Tags: subed

Using word-level timing information when editing subtitles or captions in Emacs

Posted: - Modified: | emacs

I like to split captions at logical points, such as at the end of a phrase or sentence. At first, I used subed.el to play the video for the caption, pausing it at the appropriate point and then calling subed-split-subtitle to split at the playback position. Then I modified subed-split-subtitle to split at the video position that’s proportional to the text position, so that it’s roughly in the right spot even if I’m not currently listening. That got me most of the way to being able to quickly edit subtitles.

It turns out that word-level timing is actually available from YouTube if I download the autogenerated SRV2 file using youtube-dl, which I can do with the following function:

(defun my/caption-download-srv2 (id)
  (interactive "MID: ")
  (when (string-match "v=\\([^&]+\\)" id) (setq id (match-string 1 id)))
  (call-process "youtube-dl" nil nil nil "--write-auto-sub" "--sub-lang" "en" "--skip-download" "--sub-format" "srv2"
                (concat "https://youtu.be/" id))
  (my/caption-load-word-data (my/latest-file "." "\\.srv2\\'")))

I started parsing JSON files, but SRV2 seemed to be more reliably avaliable, so here are the parsing functions for both. I also change common recognition errors along the way, using the my/subed-common-edits variable defined in my config for subtitles. To change those ones in the VTT file I’m editing, I use my/subed-fix-common-errors, also defined elsewhere.

(defvar-local my/caption-cache nil "Word-level timing in the form ((start . ms) (end . ms) (text . ms))")
(defun my/caption-json-time-to-ms (json)
  (+ (* 1000 (string-to-number (alist-get 'seconds json)))
     (/ (alist-get 'nanos json) 1000000)))

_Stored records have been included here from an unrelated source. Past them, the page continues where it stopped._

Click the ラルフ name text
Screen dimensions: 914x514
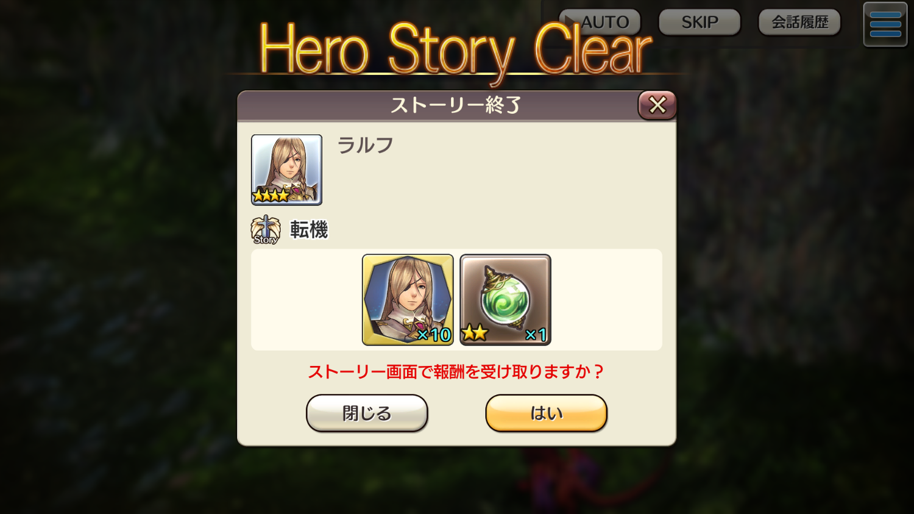tap(365, 145)
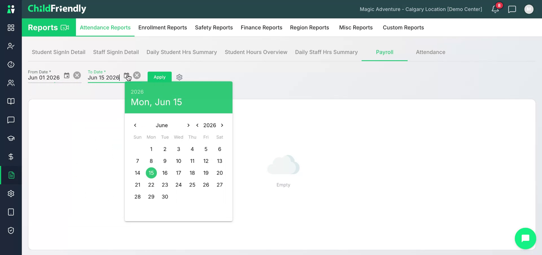Viewport: 542px width, 255px height.
Task: Go to the next month after June
Action: tap(188, 125)
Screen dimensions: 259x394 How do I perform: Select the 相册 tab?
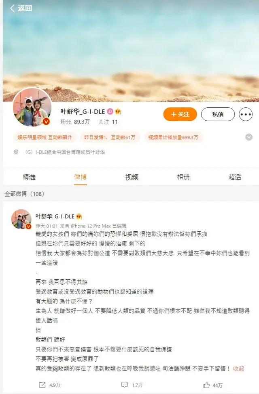point(183,177)
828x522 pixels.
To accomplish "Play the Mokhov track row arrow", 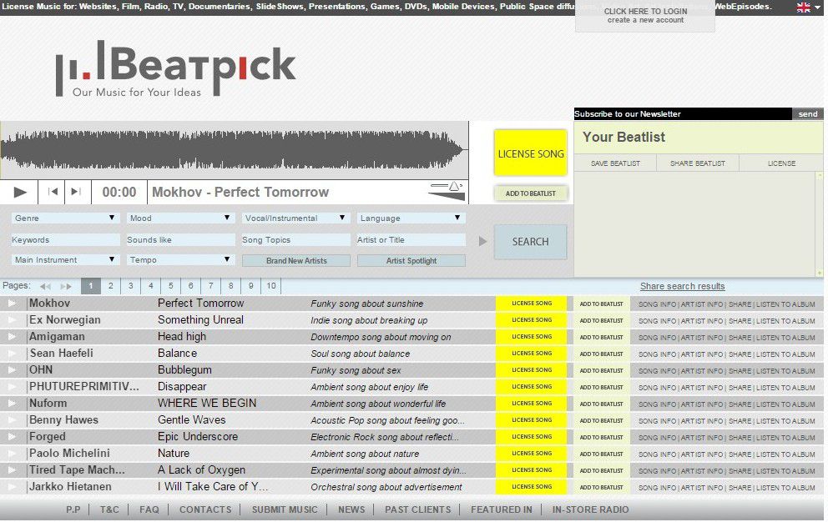I will pyautogui.click(x=12, y=304).
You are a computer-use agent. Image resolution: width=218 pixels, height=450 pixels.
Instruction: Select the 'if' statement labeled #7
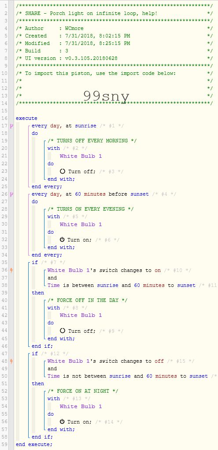click(35, 262)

(defun my/caption-extract-words-from-json3 ()
  (let* ((data (progn (goto-char (point-min)) (json-read)))
         (json3-p (alist-get 'events data))
         (reversed (reverse
                    (or (alist-get 'events data)
                        (cl-loop for seg in (car (alist-get 'results data))
                                 nconc (alist-get 'words (car (alist-get 'alternatives seg)))))))
         (last-event (seq-first reversed))
         (last-ms (if json3-p
                      (+ (alist-get 'tStartMs last-event)
                         (alist-get 'dDurationMs last-event)))))
    (reverse
     (cl-loop for e across reversed append
              (if json3-p
                  (mapcar
                   (lambda (seg)
                     (let ((rec
                            `((start ,(+ (alist-get 'tStartMs e)
                                         (or (alist-get 'tOffsetMs seg) 0)))
                              (end ,(min last-ms
                                         (+ (alist-get 'tStartMs e)
                                            (or (alist-get 'dDurationMs e) 0))))
                              (text ,(alist-get 'utf8 seg)))))
                       (setq last-ms (alist-get 'start rec))
                       rec))
                   (reverse (alist-get 'segs e)))
                `((start ,(my/caption-json-time-to-ms (alist-get 'startTime seg)))
                  (end ,(my/caption-json-time-to-ms (alist-get 'endTime seg)))
                  (text ,(alist-get 'word seg))))))))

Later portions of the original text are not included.